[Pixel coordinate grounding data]
___
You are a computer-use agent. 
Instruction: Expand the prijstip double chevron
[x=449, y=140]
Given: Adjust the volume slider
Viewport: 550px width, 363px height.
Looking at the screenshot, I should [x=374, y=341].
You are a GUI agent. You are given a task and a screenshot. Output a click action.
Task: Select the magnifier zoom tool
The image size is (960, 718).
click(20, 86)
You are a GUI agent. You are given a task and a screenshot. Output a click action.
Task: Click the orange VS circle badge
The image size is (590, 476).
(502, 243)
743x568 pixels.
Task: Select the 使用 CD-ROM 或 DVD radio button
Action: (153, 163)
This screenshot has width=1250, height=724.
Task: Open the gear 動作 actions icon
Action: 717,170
___
### TASK
Write the data out once more, exactly as it was given.

### THE ANSWER
You are a computer-use agent. 
Instruction: Expand the prijstip double chevron
[x=449, y=140]
Given: Adjust the volume slider
Viewport: 550px width, 363px height.
Looking at the screenshot, I should [x=374, y=341].
You are a GUI agent. You are given a task and a screenshot. Output a click action.
Task: Select the magnifier zoom tool
The image size is (960, 718).
click(20, 86)
You are a GUI agent. You are given a task and a screenshot. Output a click action.
Task: Click the orange VS circle badge
The image size is (590, 476).
(502, 243)
743x568 pixels.
Task: Select the 使用 CD-ROM 或 DVD radio button
Action: (153, 163)
This screenshot has width=1250, height=724.
Task: Open the gear 動作 actions icon
Action: 717,170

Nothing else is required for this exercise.